Apesar da regra geral forçada no artigo 108 do Código Civil[11], a escritura pública não será necessária para formalizar esse tipo de transferência de bens imóveis – do sócio para a sociedade –, vez que há previsão expressa em legislação especial. Trata-se da lei  6015/73 que regula os registros públicos, que em seu artigo 167, I, nº 32[12] afasta a necessidade de escritura pública para esse fim. É título hábil para o registro o instrumento particular que formalize a integralização do bem à sociedade. É necessário, porém, a descrição específica dos bens que serão integralizados, em atenção ao princípio da especialidade. Ressaltamos ainda que à tal transferência não há a incidência do ITBI (imposto de transmissão de bens imóveis), por força dos artigos 36 e 37 do Código Tributário Nacional.

A Lei das Sociedades Anônimas permite, nos termos do seu Artigo 10, parágrafo único, a contribuição mediante a cessão de créditos do subscritor para a companhia. Nessa outra modalidade de integralização de capital facultada aos acionistas, esses responderão não apenas pela solvência do crédito, mas pela solvência do próprio devedor.[13] Mesma referência se faz no artigo 1005 do Código Civil, aplicado às sociedades limitadas.

A responsabilidade dos sócios, nesse caso, seria subsidiária e não solidária, devendo a sociedade, primeiramente, executar o devedor.  Provada a sua insolvência, poderia exigir o pagamento do subscritor no valor atribuído ao crédito no tempo da conferência do bem ao capital.[14]

Ainda, convém notar que o subscritor não estará responsável pela solvência de quaisquer créditos que venham a ser transferidos para a sociedade a título de capital.  Deve-se excluir dessa responsabilidade a conferência de bens que, em razão de sua natureza ou forma de emissão, não se pode atribuir responsabilidade aos subscritores.  Exemplo disso, são os títulos de crédito negociados em massa, tal como títulos da dívida pública.[15]

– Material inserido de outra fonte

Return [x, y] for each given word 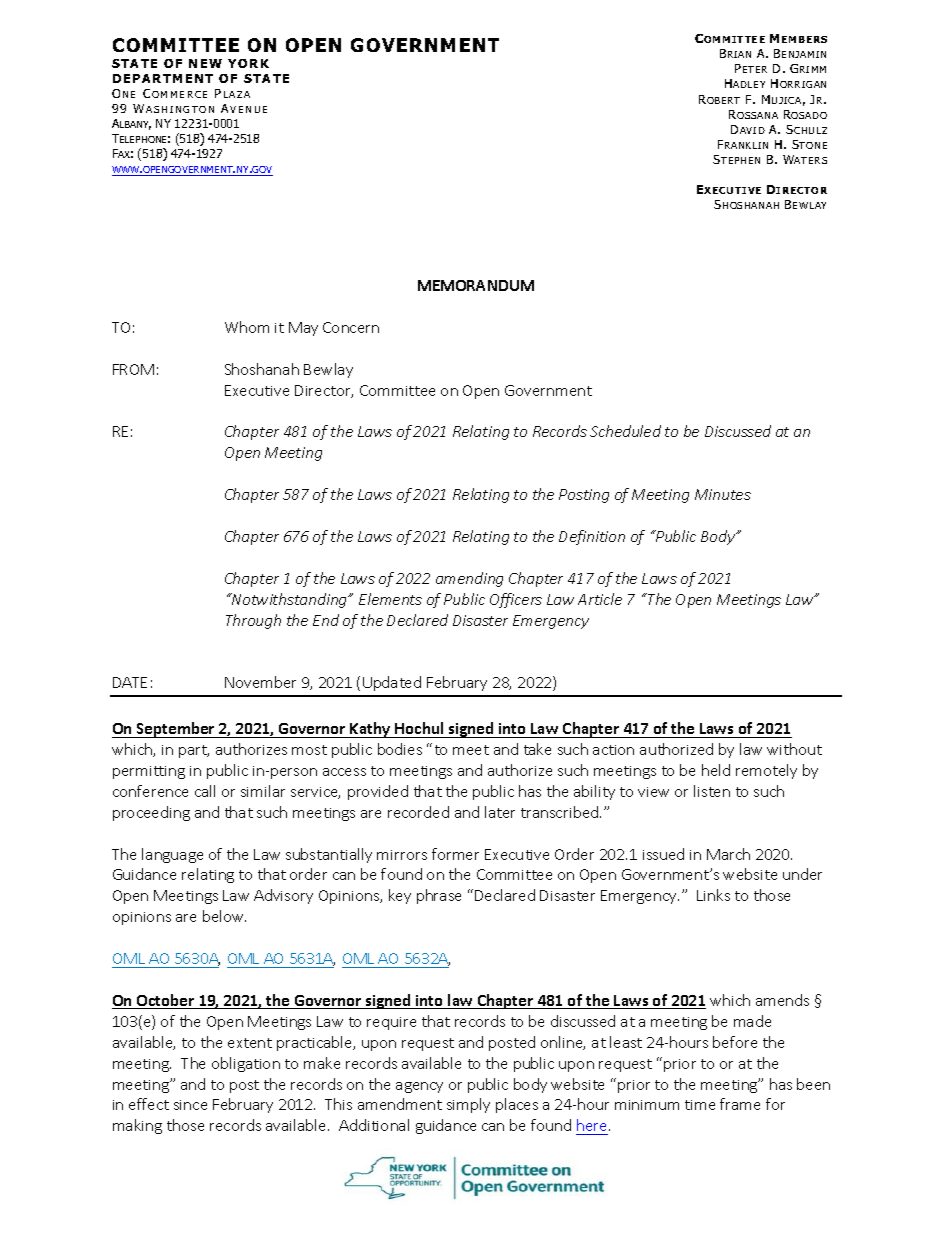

Quanto a contribuição em serviços, para as sociedades limitadas existe vedação expressa. Importante salientar que, nas sociedades simples, a regra é que os serviços prestados devem ser afetos à atividade empresarial. Não podem, salvo convenção expressa em contrário, ser empregados em atividades estranhas à empresa.

A contribuição em serviços nas sociedades anônimas enfrenta muita polêmica. A doutrina não é pacífica em relação a essa forma de integralização do capital, mas o certo é que a maioria dos estudiosos entendem não ser possível esse tipo de contribuição para o capital social. Parte desses entendem não ser possível alegando que esta forma de integralização seria própria das sociedades contratuais, onde existe a affectio societatis. No entanto, a maior parte entende que a contribuição dos sócios em serviços, ou seja, em trabalho pessoal – atividade profissional ou conhecimentos técnicos – não é permitida nas sociedades anônimas por se tratar de um “valor insuscetível de incorporação definitiva no capital de uma sociedade”[16].

Apesar de encontrarmos algumas exceções[17], podemos afirmar que não há no direito pátrio um controle efetivo da realidade do capital social, que pudesse obrigar os sócios de uma sociedade a recapitalizarem a empresa sempre que o risco fosse aumentado.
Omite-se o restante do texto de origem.